To remedy its current unequal access to advising, Brown should approach career development in the same way it approaches academic advising. Upon arriving at Brown, all freshmen are matched with academic advisors and Meiklejohns. Many students find this one-on-one mentorship incredibly useful. In contrast, the process of accessing CareerLAB’s services is purely voluntary and takes a hefty amount of student initiative, not to mention that it can be intimidating for low-income students. Brown students could benefit from a more structured career advising program to help them reflect on their professional ambitions in the same way that they benefit from academic advising to help them reflect on their academic passions. At Northeastern University, this idea is put into practice. Northeastern matches students with career advisors with whom they can meet regularly to discuss anything from job searches to salary negotiations. The university also offers students courses that teach them how to best prepare for the application and interviewing process. Brown students could make use of the extensive and customized advising similar to what Northeastern offers.

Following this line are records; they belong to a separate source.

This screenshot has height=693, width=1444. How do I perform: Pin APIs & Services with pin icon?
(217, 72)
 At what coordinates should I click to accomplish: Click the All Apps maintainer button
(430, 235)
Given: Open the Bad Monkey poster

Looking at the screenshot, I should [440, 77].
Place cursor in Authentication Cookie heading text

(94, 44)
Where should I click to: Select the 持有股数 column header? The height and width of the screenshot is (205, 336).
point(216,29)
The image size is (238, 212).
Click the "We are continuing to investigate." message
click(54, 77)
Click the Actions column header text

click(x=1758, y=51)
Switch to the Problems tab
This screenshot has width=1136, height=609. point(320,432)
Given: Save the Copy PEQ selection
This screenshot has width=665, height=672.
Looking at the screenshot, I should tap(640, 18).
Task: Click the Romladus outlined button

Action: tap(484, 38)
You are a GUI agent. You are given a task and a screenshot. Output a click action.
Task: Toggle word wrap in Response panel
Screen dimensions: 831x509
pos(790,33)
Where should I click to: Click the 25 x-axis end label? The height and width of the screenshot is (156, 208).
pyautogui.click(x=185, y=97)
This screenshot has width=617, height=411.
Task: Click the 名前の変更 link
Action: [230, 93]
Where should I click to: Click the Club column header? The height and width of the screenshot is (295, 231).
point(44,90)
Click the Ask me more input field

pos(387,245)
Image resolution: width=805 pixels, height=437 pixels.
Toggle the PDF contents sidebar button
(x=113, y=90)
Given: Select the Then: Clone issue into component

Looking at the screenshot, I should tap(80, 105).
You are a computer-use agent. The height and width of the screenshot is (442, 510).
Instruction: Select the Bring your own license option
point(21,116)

Brown can and should pride itself on its post-graduation statistics, and the recent transition to Handshake demonstrates the University’s continued push to improve its career development services. CareerLAB’s recent efforts to target students who could most benefit from career counseling is also admirable, as first-generation students can be matched with employers interested in hiring first-generation students through BrownConnect. But unless CareerLAB broadens its appeal among the larger student body and bolsters the resources it has to accommodate their needs, it will remain a tool that a minority of Brown students use. (Despite the career center’s efforts to reach out to first-generation students, only 24.4 percent of them reported using BrownConnect.) Revamping CareerLAB won’t be easy or cheap, but to truly be a value-added institution, Brown must put its money where its mouth is when it comes to actively helping students pursue their career goals.